KARACHI: Surge in the prices of chicken, rice and wheat flour pushed weekly inflation up 1.09 percent during the seven-day period ended January 5.

Annualised inflation increased 30.60 percent, increasing the worries of low and middle income groups, who might soon lose their spending capacity for even essential commodities.

Pakistan Bureau of Statistics (PBS) data issued on Friday attributed the WoW increase in sensitive price indicator (SPI) to rise in the prices of chicken (16.09 percent), broken rice basmati (5.16 percent), wheat flour (4.87 percent), rice irri-6/9 (3.45 percent), bananas (2.97 percent), onions (2.65 percent), bread (1.24 percent), salt powdered (1.07 percent) and pulse moong (1.02 percent).

On the other hand decrease was observed in the prices of potatoes (4.61 percent), eggs (1.31 percent), tomatoes (1.17 percent), LPG (0.85 percent), vegetable ghee 2.5kg (0.71 percent), cooking oil 5 litre (0.32 percent), sugar (0.24 percent), vegetable ghee 1kg (0.11 percent) and pulse masoor (0.05 percent).

Fahad Rauf, head of research at Ismail Iqbal Securities, said SPI increased mainly due to increase in chicken and wheat prices.

Chicken price has been increasing due to a shortage of soybean feed, whereas the price of wheat was on the higher side because of support price disparity between Sindh and Punjab, which also resulted in a shortage of the grain at wheat flour mills.

“We estimate January 2023 CPI (consumer price index) at 27 percent vs 24.5 percent in December 2022. We have assumed further Rs100/kg increase in chicken prices,” Rauf noted.

The price of a 20kg wheat flour bag has been on an upwards trajectory since the week-ended November 24, 2022 when it was Rs1,509.83/bag. In the weeks since that, 20kg wheat flour price has jumped up by Rs187.79/20kg bag on average to stand at Rs1,697.62/bag.

***

- **PROBLEMS TO SOLVE**:
a) According to the inflation report, by what percentage did chicken prices rise during the week ended January 5?
b) Write the next few sentences of the report on Pakistan's weekly inflation, picking up after its last sentence.

- **INFORMATION SUPPLIED**:

***

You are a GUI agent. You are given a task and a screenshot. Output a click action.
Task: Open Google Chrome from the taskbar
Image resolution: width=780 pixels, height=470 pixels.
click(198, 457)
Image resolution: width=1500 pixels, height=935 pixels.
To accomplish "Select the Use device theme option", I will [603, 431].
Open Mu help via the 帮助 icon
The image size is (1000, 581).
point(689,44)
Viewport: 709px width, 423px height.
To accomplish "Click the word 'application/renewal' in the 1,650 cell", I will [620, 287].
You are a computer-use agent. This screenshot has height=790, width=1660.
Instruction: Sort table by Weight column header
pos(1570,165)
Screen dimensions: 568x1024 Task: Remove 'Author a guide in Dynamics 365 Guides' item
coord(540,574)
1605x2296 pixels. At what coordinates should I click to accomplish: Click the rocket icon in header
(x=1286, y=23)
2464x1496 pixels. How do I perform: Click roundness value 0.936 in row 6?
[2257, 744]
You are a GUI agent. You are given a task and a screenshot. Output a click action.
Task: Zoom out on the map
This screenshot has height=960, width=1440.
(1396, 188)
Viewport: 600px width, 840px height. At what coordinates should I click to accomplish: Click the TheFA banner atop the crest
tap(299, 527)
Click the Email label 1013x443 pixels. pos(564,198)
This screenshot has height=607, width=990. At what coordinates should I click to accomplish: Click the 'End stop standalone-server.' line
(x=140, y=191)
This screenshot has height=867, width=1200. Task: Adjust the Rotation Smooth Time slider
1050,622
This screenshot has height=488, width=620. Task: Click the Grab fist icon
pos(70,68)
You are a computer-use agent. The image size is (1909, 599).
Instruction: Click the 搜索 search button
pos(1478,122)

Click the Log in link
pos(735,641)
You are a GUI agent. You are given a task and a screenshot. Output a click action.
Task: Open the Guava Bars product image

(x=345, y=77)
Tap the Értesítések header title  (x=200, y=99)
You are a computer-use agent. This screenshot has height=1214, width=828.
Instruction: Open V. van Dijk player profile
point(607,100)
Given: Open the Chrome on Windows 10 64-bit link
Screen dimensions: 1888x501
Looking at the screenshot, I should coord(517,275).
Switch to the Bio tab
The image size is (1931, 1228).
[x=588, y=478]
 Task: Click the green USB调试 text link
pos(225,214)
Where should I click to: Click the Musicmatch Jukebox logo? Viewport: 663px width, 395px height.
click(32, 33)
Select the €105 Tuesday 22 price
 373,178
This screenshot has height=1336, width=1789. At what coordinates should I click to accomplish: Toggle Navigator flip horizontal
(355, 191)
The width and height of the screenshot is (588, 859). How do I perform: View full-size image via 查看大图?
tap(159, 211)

***

- **OUTPUTS**:
a) 16.09 percent

b)
During the same week last year, the price was Rs1,167.96/20kg bag as per PBS data. This shows that the average price of a wheat flour bag weighing 20kg has increased by Rs529.66 for consumers. On year-on-year basis, this shows a 45.35 percent hike in the price of the essential commodity.

Sameen, a house worker, who buys 10kg of fine quality wheat flour every week, said that it was becoming impossible to make ends meet for her five-member family. “Juggling between my power bill and the cost of basic commodities like wheat flour, rice and vegetables is becoming increasingly impossible,” she lamented, pointing out that she has not “dared to buy chicken” for more than two weeks now.

PBS data attributes different weightages to the commodities in the SPI basket. For the group with the lowest spending capacity, wheat flour holds a weightage of 6.1372 percent, whereas for the combined group the weightage stands at 3.9725 percent.

Other commodities with the highest weights for the lowest quintile include milk (17.5449 percent), electricity (8.3627 percent), sugar (5.1148 percent), firewood (5.0183 percent), long cloth (4.2221 percent), and vegetable ghee (3.2833 percent).

Among these, prices of milk and firewood increased; sugar and vegetable ghee declined, whereas the price of electricity and long cloth remained the same.

For the groups spending up to Rs17,732; Rs17,733-22,888; Rs22,889-29,517; Rs29,518-44,175; and above Rs44,175; YoY SPI increased 29.60, 30.06, 31.88, 32.92, and 30.59 percent, respectively.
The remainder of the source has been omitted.